## DATA

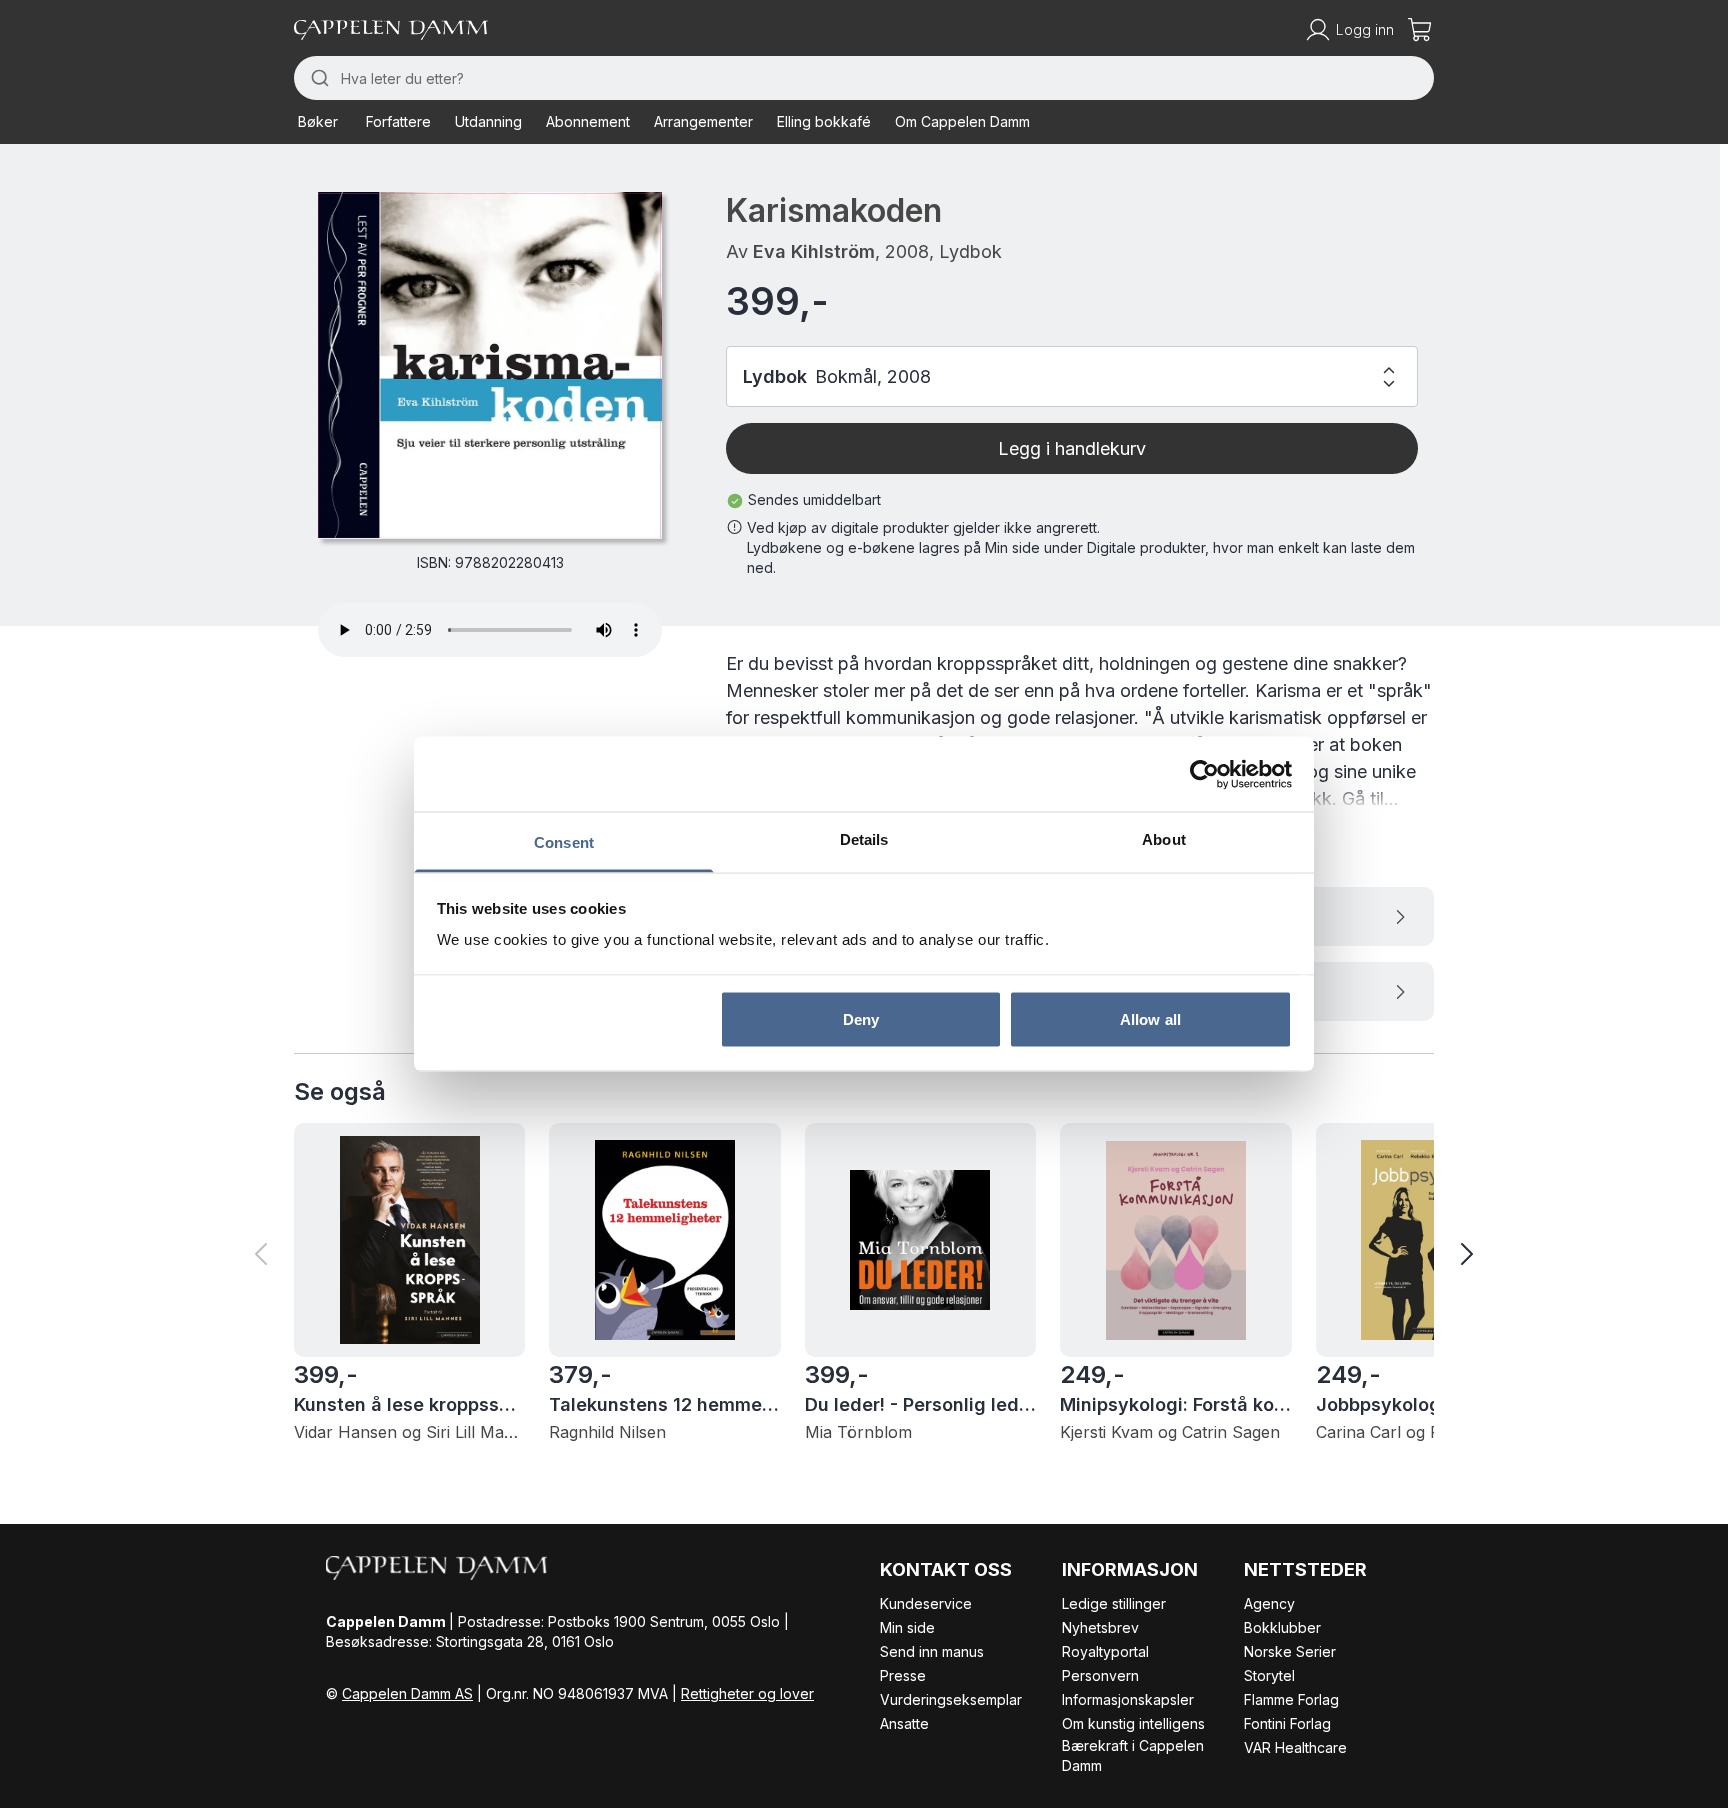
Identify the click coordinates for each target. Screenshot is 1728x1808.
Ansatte (904, 1723)
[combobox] (864, 78)
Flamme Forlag (1291, 1699)
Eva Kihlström (814, 251)
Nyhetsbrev (1100, 1627)
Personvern (1100, 1675)
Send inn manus (932, 1651)
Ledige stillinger (1114, 1603)
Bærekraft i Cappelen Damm (1133, 1755)
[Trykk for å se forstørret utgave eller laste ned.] (490, 365)
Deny (861, 1018)
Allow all (1150, 1018)
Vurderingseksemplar (951, 1699)
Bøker (318, 121)
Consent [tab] (564, 842)
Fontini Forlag (1287, 1723)
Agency (1269, 1603)
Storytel (1269, 1675)
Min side (907, 1627)
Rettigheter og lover (747, 1693)
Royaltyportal (1105, 1651)
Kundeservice (926, 1603)
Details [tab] (864, 839)
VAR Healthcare (1295, 1747)
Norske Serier (1290, 1651)
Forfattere (398, 121)
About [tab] (1164, 839)
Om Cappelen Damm (962, 121)
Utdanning (488, 121)
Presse (903, 1675)
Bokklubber (1282, 1627)
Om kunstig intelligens (1133, 1723)
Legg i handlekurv (1072, 448)
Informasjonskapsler (1128, 1699)
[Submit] (317, 78)
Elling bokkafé (824, 121)
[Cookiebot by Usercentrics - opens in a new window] (1204, 774)
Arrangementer (703, 121)
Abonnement (588, 121)
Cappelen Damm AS (407, 1693)
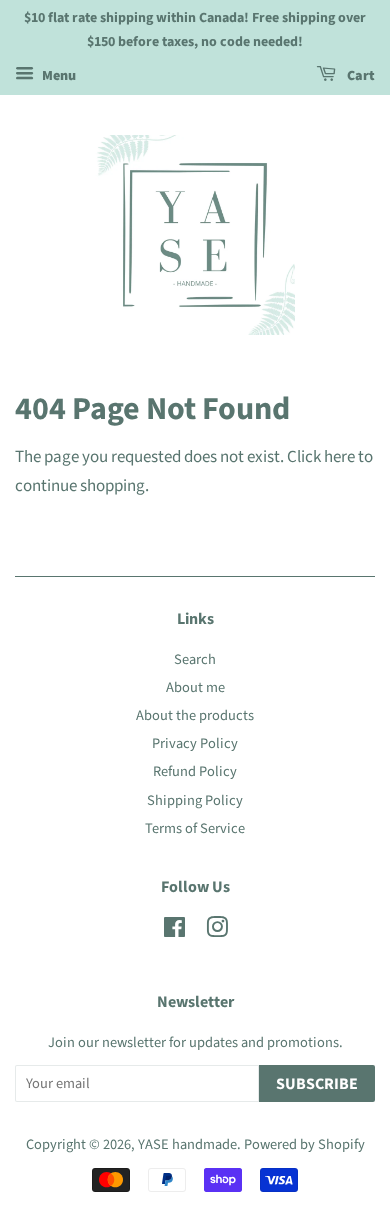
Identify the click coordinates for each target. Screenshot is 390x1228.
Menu (57, 76)
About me (195, 687)
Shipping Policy (195, 800)
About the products (195, 715)
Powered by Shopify (304, 1144)
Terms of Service (195, 828)
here (339, 457)
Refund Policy (195, 771)
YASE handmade (187, 1144)
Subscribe (317, 1084)
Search (195, 659)
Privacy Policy (195, 743)
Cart (359, 76)
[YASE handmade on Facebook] (174, 931)
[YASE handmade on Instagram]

## PROBLEM REQUIREMENTS
The records must appear again word for word, though none of their pictures should.

## RESPONSE AREA
Identify the click coordinates for each target. Screenshot is 1728x1808.
Ansatte (904, 1723)
[combobox] (864, 78)
Flamme Forlag (1291, 1699)
Eva Kihlström (814, 251)
Nyhetsbrev (1100, 1627)
Personvern (1100, 1675)
Send inn manus (932, 1651)
Ledige stillinger (1114, 1603)
Bærekraft i Cappelen Damm (1133, 1755)
[Trykk for å se forstørret utgave eller laste ned.] (490, 365)
Deny (861, 1018)
Allow all (1150, 1018)
Vurderingseksemplar (951, 1699)
Bøker (318, 121)
Consent [tab] (564, 842)
Fontini Forlag (1287, 1723)
Agency (1269, 1603)
Storytel (1269, 1675)
Min side (907, 1627)
Rettigheter og lover (747, 1693)
Royaltyportal (1105, 1651)
Kundeservice (926, 1603)
Details [tab] (864, 839)
VAR Healthcare (1295, 1747)
Norske Serier (1290, 1651)
Forfattere (398, 121)
About [tab] (1164, 839)
Om Cappelen Damm (962, 121)
Utdanning (488, 121)
Presse (903, 1675)
Bokklubber (1282, 1627)
Om kunstig intelligens (1133, 1723)
Legg i handlekurv (1072, 448)
Informasjonskapsler (1128, 1699)
[Submit] (317, 78)
Elling bokkafé (824, 121)
[Cookiebot by Usercentrics - opens in a new window] (1204, 774)
Arrangementer (703, 121)
Abonnement (588, 121)
Cappelen Damm AS (407, 1693)
Identify the click coordinates for each target. Screenshot is 390x1228.
Menu (57, 76)
About me (195, 687)
Shipping Policy (195, 800)
About the products (195, 715)
Powered by Shopify (304, 1144)
Terms of Service (195, 828)
here (339, 457)
Refund Policy (195, 771)
YASE handmade (187, 1144)
Subscribe (317, 1084)
Search (195, 659)
Privacy Policy (195, 743)
Cart (359, 76)
[YASE handmade on Facebook] (174, 931)
[YASE handmade on Instagram]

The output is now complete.